DATA FOR PROCESSING:
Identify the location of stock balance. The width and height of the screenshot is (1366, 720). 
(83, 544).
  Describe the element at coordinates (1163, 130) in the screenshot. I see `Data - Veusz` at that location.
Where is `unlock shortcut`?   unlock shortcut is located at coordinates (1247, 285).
* * *
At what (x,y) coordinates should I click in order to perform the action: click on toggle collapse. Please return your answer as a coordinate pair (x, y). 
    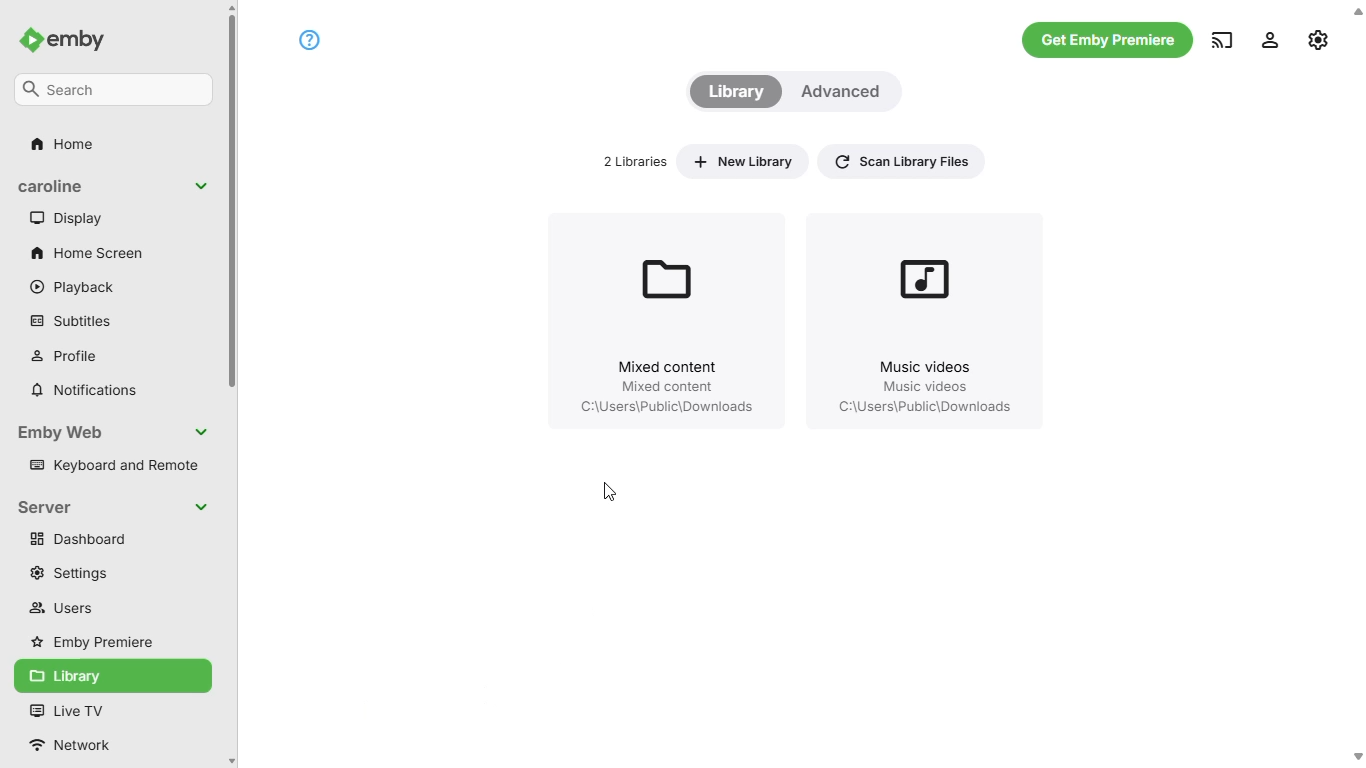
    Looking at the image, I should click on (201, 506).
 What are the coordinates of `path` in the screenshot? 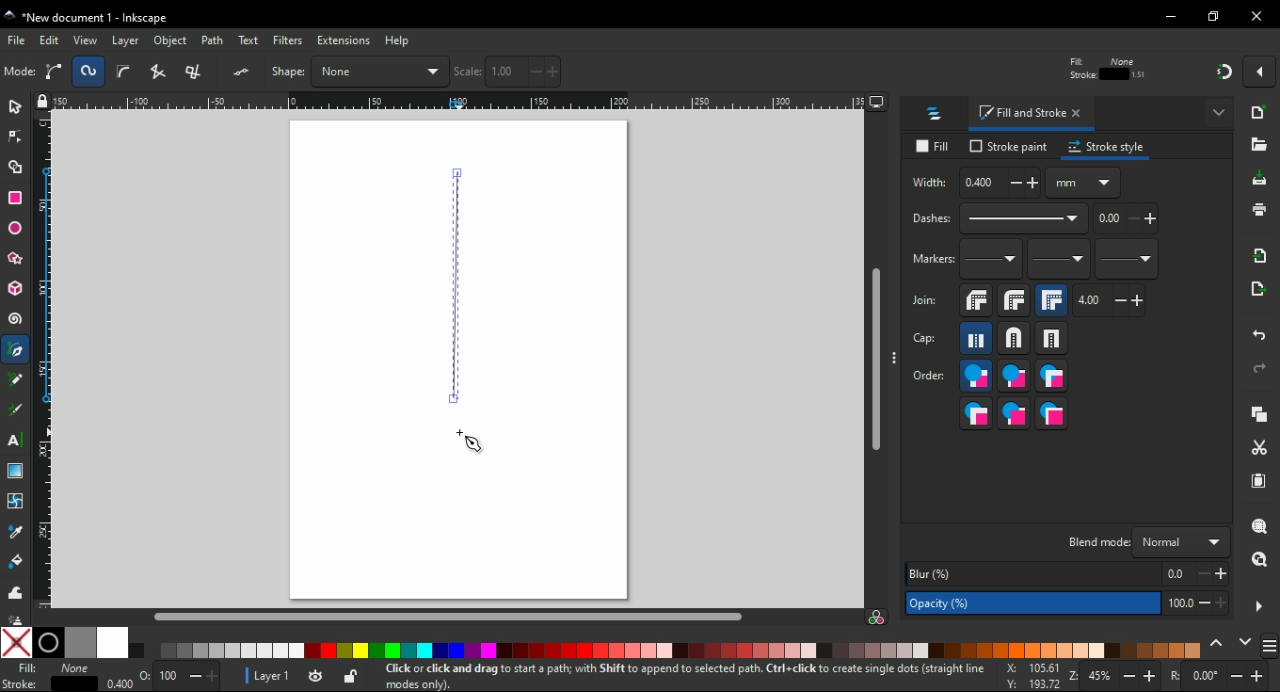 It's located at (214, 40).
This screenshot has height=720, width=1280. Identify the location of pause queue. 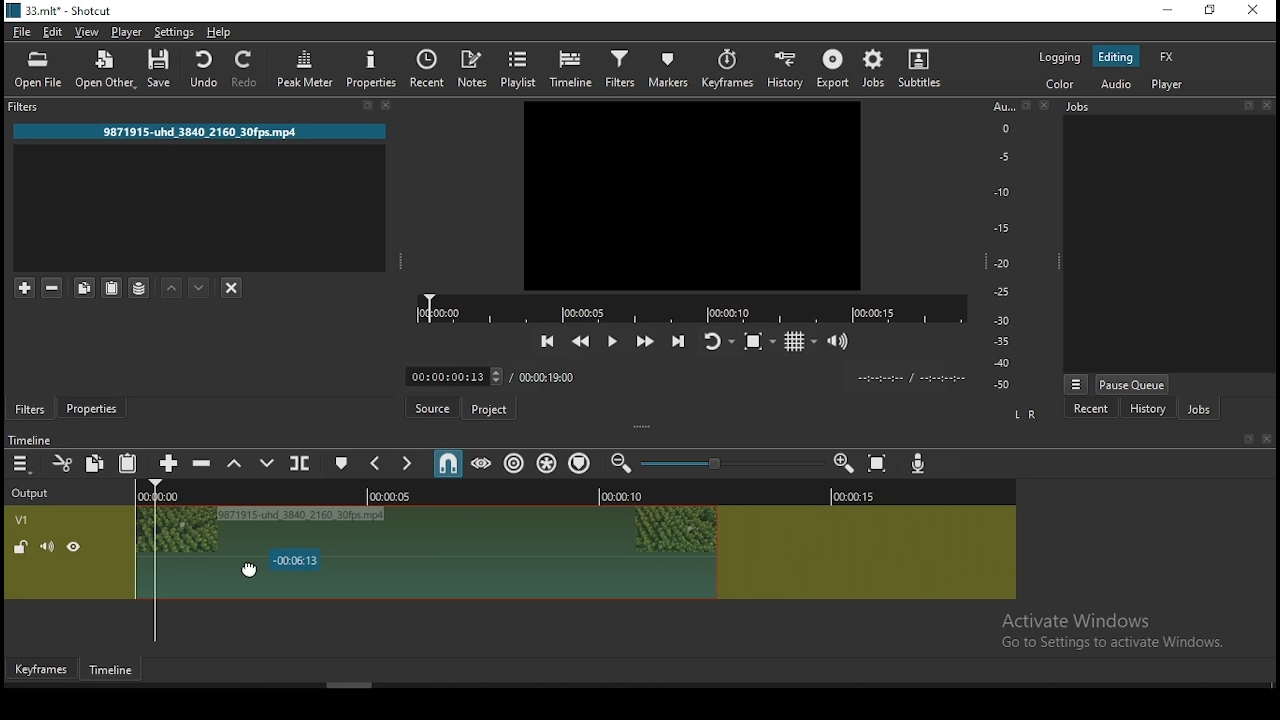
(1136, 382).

EXERCISE DETAILS: Reproduce the items word for word, starting at the line that contains "Identify the location of stock" and ending at the line that contains "coordinates (1247, 285).", both of those lines included.

ANSWER:
Identify the location of stock balance. The width and height of the screenshot is (1366, 720). 
(83, 544).
  Describe the element at coordinates (1163, 130) in the screenshot. I see `Data - Veusz` at that location.
Where is `unlock shortcut`?   unlock shortcut is located at coordinates (1247, 285).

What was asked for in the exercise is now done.